A P E R I T I VO S_lub
Plan Director Urbanístico de las Áreas Residenciales Estratégicas del ámbito del "Baix Llobregat"
Miquel Roa, 22 de Diciembre del 2008

La protección oficial, además de garantizar el acceso a la vivienda, debe ser el motor de las ARE. Éstas fueron concebidas en la burbuja del 2006, se alumbran en la charnela del auténtico cambio de siglo, y se desarrollarán en lo que resulte de esta transformación profunda. Con amplio consenso social y decidido impulso político, propusieron hacer un hueco a gente que no podía acceder a un mercado de la vivienda al rojo vivo. Más suelo para vivienda protegida era la consigna. Una perdigonada de un centenar de áreas residenciales estratégicas (ARE) impactó en la sufrida cartografía del país.

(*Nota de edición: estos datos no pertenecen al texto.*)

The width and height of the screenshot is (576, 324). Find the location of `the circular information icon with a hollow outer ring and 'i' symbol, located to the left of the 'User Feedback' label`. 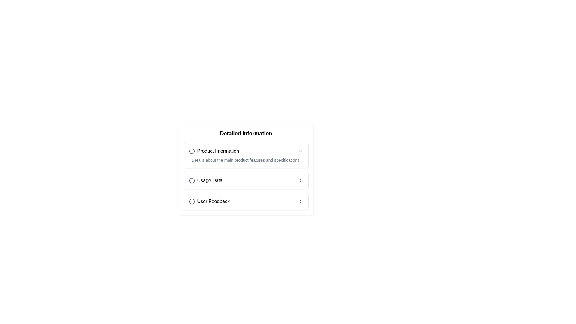

the circular information icon with a hollow outer ring and 'i' symbol, located to the left of the 'User Feedback' label is located at coordinates (191, 201).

Velocidad frenética y colaboración inédita entre departamentos. Una centena y media de equipos profesionales conciben, gestionan y redactan los planes. Pasan cuatro meses - con agosto por medio- entre el encargo y la aprobación inicial. Se produce una estrecha cooperación transversal entre Generalitat, equipos y los ayuntamientos. Calidad, sensibilidad ambiental, transversalidad, consenso y productividad caracterizan esta primera etapa; que tendrá su validación en la tramitación que ha de concluir antes del 15 de marzo del 2009.

Hoy, con el mercado de vivienda libre congelado, la situación es bien distinta. A la protección oficial no sólo se le pide que cumpla la función social de acceso a la vivienda, sino también que sea el soporte básico de la promoción de las ARE. El valor del suelo de la protección oficial ha de asegurar la urbanización de los nuevos barrios. Todas han de ser posibles, pero algunas se han de impulsar con decisión: las que tengan una fuerte demanda social, repercusiones razonables de urbanización y clara aceptación institucional.

Nos hemos saltado el debate sobre la propia estrategia de las ARE, sobre su dimensión y dispersión, sobre la singularidad del modelo respecto al panorama europeo, sobre la calidad de los proyectos, sobre los niveles de sostenibilidad ambiental y económica. Debemos ir haciéndolo. Pero ante un país circunstancialmente desafecto y perplejo, hemos de recomendar el antídoto de la determinación. Ejecutemos el programa, a la vez que reflexionamos para mejorarlo.